The decline of formal registers of language is in some ways commendable: the Plain English Campaign has done much to ensure that ordinary people can understand complex specialised documents and that rich and powerful people and organisations cannot hide behind unnecessarily opaque language. But there is a place for formal and restrained language which has been carefully crafted, considered and reviewed. The sort that was in the past used in letter-writing, dare I say?
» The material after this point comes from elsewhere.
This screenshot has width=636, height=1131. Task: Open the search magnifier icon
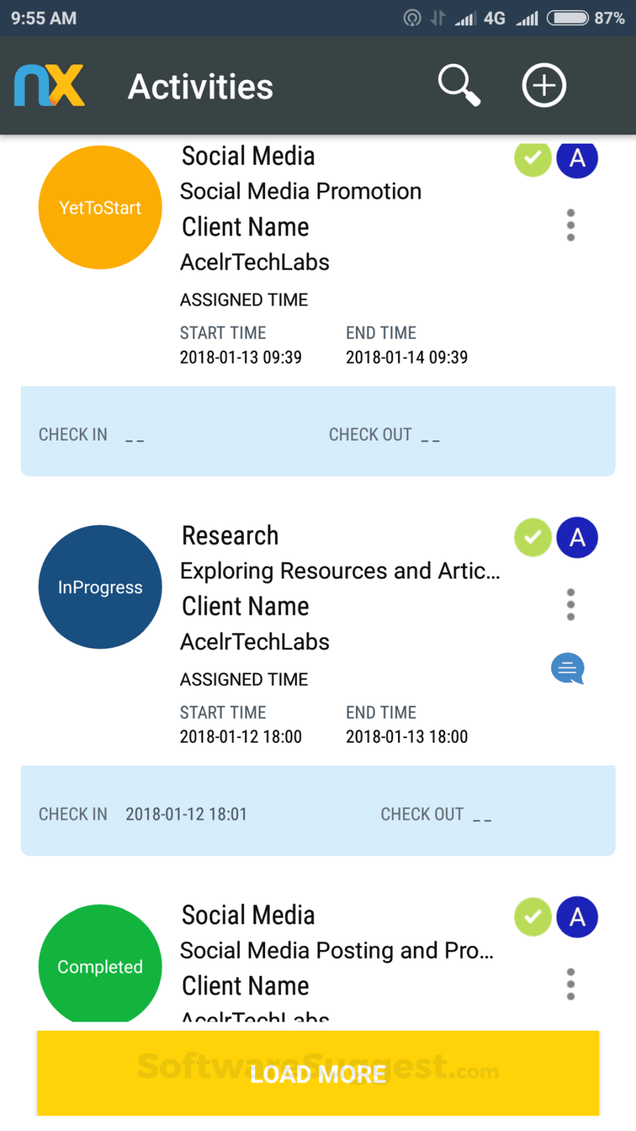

Our written language has, quite understandably, become very "chatty". Which is fine in its own way, as long as we don’t overlook the context or the importance of what we are saying. If there are no boundaries to what we say, no conventions and taboos, we risk causing unintended harm, and using words which are far too strong for the context. In particular, swearing has been massively devalued (as happened years ago with the French language), such that it has completely lost its impact yet has retained the power to cause offence and upset. I am not against the use of swear words, but there is no point in having them if they lose the power to add an element of shock and emphasis to what I say. So on the very rare occasions when I do swear, people know I am really annoyed. And I would never swear in writing unless directly and privately addressing trusted friends. The casual use of previously taboo words in the online world has to some extent undermined the power of those words, yet they are still nasty: people say “WTF” without thinking what they are actually saying, and casually insult those of whom they disapprove using slang words for the genitalia of both genders. There was an amusing lack of irony which I saw in a supposedly supportive response to Partha’s post calling for people to be gentler in their use of use of language by someone saying “It's surprisingly simple to not be a dick”. Talk about fighting fire with fire...

So perhaps some of the keyboard warriors out there should remember that although they may think they are just “talking” online, they are in fact writing, and in so doing can cause more hurt than was intended. And just because the object of our anger is a doctor, a politician, a footballer or a celebrity does not mean that he or she has no feelings.

Language matters, and words can hurt: but “Do you really want to hurt me?